(Collected data entries)
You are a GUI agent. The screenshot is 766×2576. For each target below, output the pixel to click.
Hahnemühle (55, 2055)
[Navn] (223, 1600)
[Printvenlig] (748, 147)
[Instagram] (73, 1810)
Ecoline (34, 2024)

What you will do: Repeat all of the entries above exactly.

Answer area:
You are a GUI agent. The screenshot is 766×2576. For each target below, output the pixel to click.
Hahnemühle (55, 2055)
[Navn] (223, 1600)
[Printvenlig] (748, 147)
[Instagram] (73, 1810)
Ecoline (34, 2024)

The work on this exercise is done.